Ricordiamo che il 15 maggio non fu una data scelta a caso, ma di proposito, perché era il giorno, allora nel 1946, del 55° anniversario della famosa enciclica Rerum Novarum del 1991 di Papa Leone XIII. Enciclica che diede tanta grinta e tanto coraggio tutti, nel vivo allora, della problematica sulla “questione sociale”, quando sembrava che secondo il messaggio marxista l’unica soluzione possibile fosse solo quella della “lotta di classe”.

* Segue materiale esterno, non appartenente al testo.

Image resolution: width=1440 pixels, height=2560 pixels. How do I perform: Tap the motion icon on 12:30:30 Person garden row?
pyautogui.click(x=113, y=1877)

Allora, in quella situazione storica e culturale, la parola ferma e lungimirante di Papa Leone XIII, che con la Rerum Novarum, indicava un nuovo percorso, partendo anzitutto della dignità del lavoratore e quindi della necessità, non della lotta, ma della collaborazione tra le classi, perché scriveva che “il capitale ha bisogno del lavoro ed il lavoro ha bisogno del capitale”.

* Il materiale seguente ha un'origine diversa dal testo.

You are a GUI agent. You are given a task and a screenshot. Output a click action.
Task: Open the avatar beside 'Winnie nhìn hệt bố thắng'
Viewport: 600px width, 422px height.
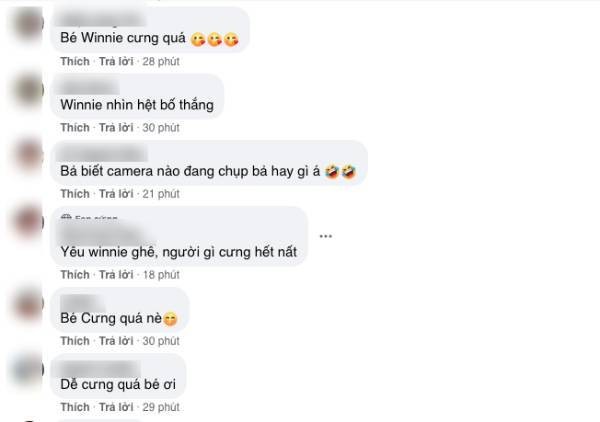coord(28,90)
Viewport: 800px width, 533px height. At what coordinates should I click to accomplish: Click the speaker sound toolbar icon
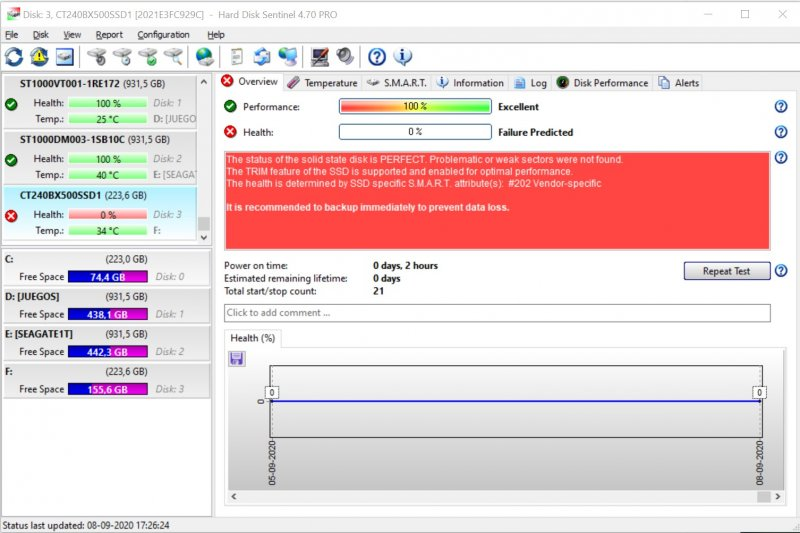[x=345, y=56]
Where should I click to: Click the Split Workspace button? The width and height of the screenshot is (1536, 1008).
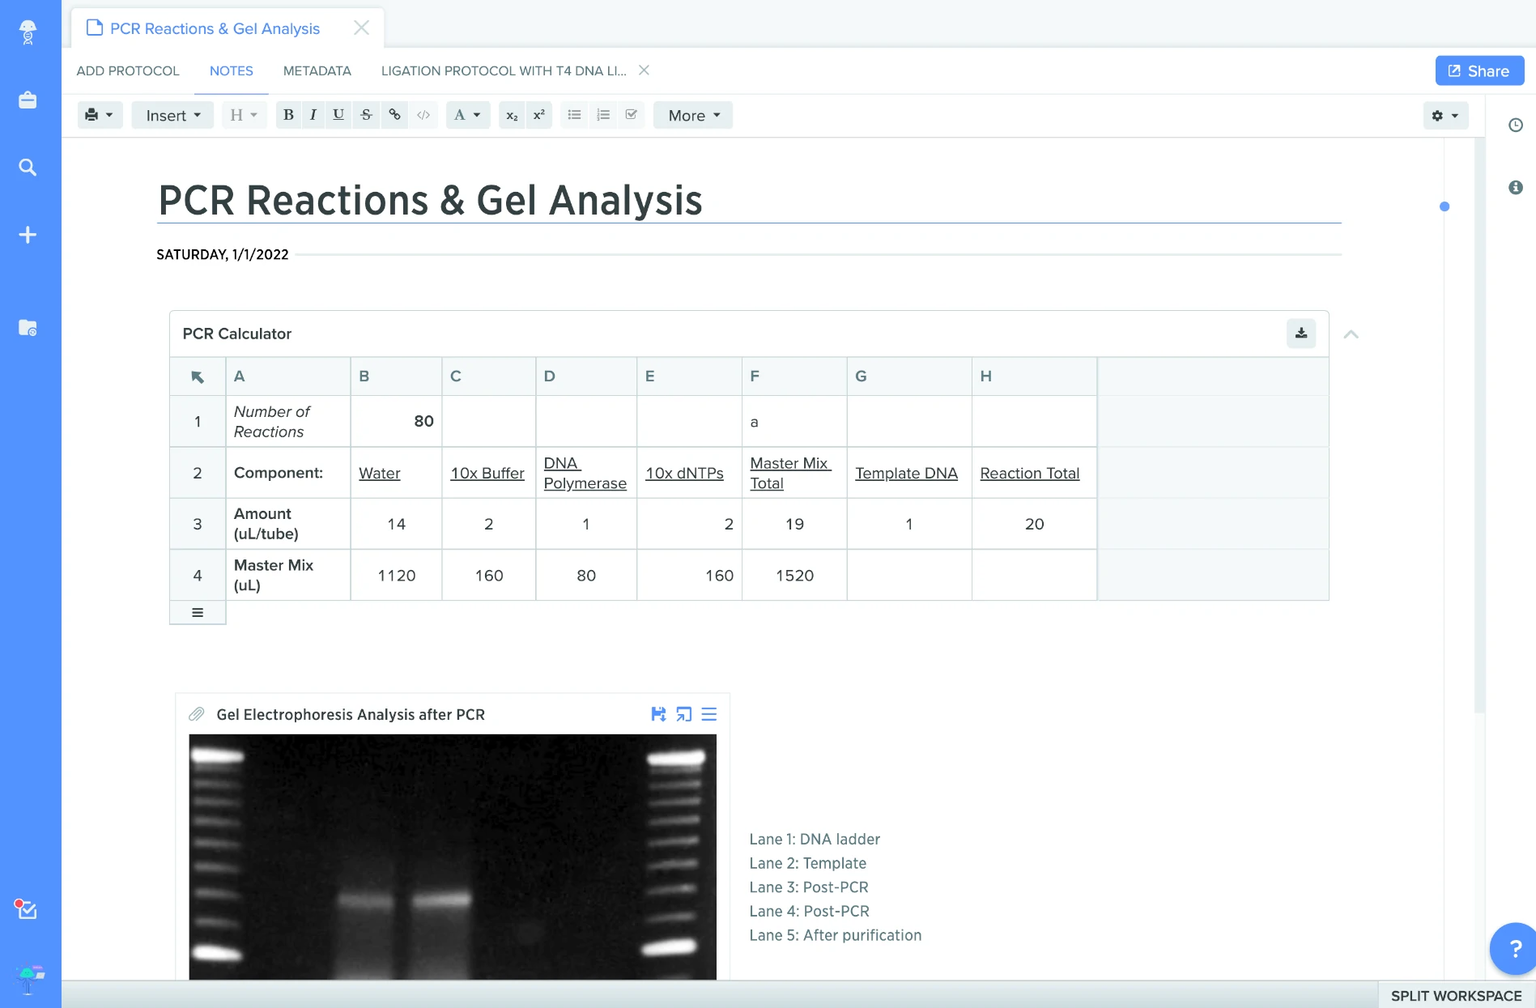pos(1456,996)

Rintonando alla data di oggi, non possiamo trascurare quello che i Vescovi Siciliani, collegialmente, nel Documento che ha come titolo il versetto biblico in cui il profeta Isaia per Gerusalemme s dice “Finché non sorga come stella la sua giustizia….non tecerò…non mi darò pace”, E nella Gerusalemme di cui parlava il profeta, i Vescovi vedevano la Sicilia del 1996 quando ricorreva il 50° anniversario dello STATUTO della Regione Siciliana, scrivendo: “…..non c’è molto … se non proprio nulla da festeggiare”.

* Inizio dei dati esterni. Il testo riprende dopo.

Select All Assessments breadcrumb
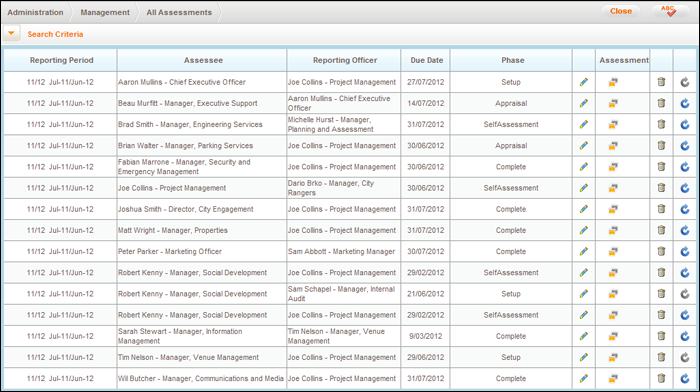The image size is (700, 392). click(x=179, y=13)
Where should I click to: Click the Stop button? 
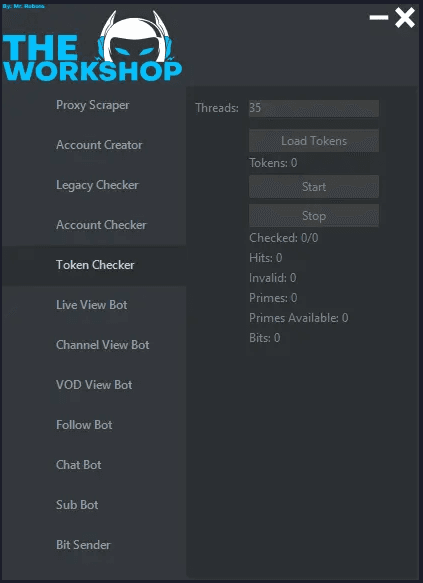click(x=314, y=216)
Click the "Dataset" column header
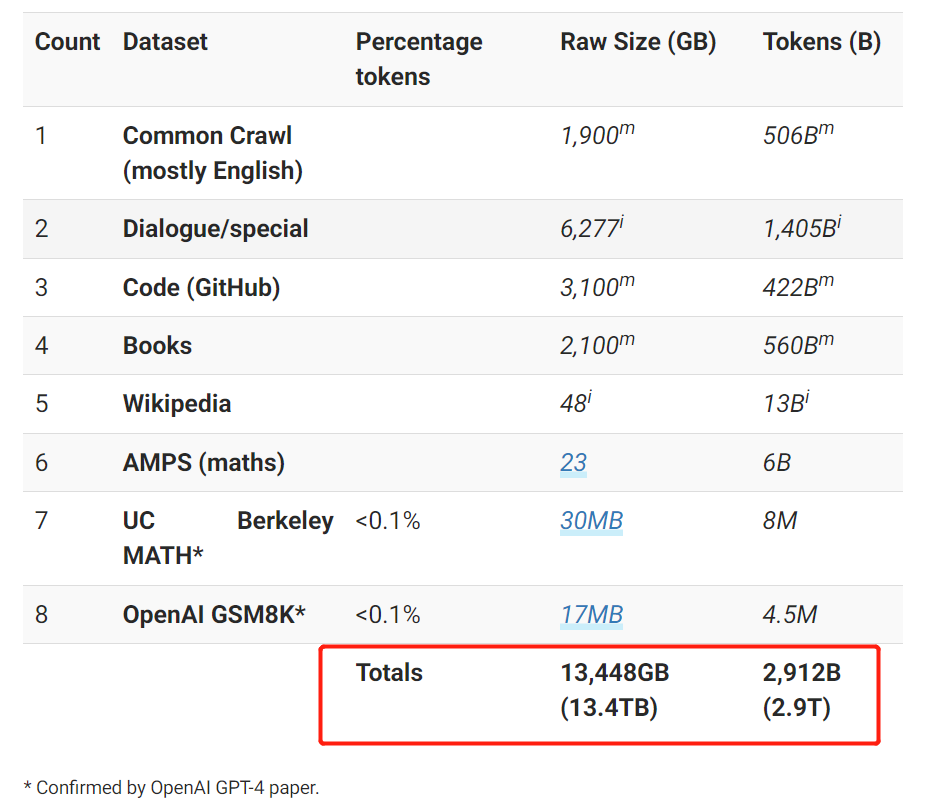This screenshot has height=807, width=944. point(165,42)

Ed il card. Salvatore Pappalardo, di venerata memoria, allora presidente della CESi, presentando ufficialmente quel documento, parlava di “una sofferta constatazione….. a cui.., – a suo giudizio, nel 1996, era – giunta in Sicilia ….cioè un preoccupante livello al negativo”.
Credo che oggi su questo bisogna riflettere. La scelta del versetto di Isaia come titolo di quel documento, evidenziava l’indicazione dei Vescovi a voler superare la cultura del fatalismo e della rassegnazione, per far crescere quella dell’impegno e della creatività. Un’indicazione valida ieri e ancor più oggi, perché il cristiano si muove nella storia, e nella storia deve incarnare la sua fede. Abbiamo avuto forse troppi “ politici tanto bravi nel denunciare, quanto scarsi, incapaci ed inefficienti nel provvedere”.
Basta con le baruffe accompagnate da giochi di prestigio a Palazzo dei Normanni, con l’effetto di far svanire e comunque usare male, assai male i soldi pubblici. C’è davvero tanta materia su cui riflettere.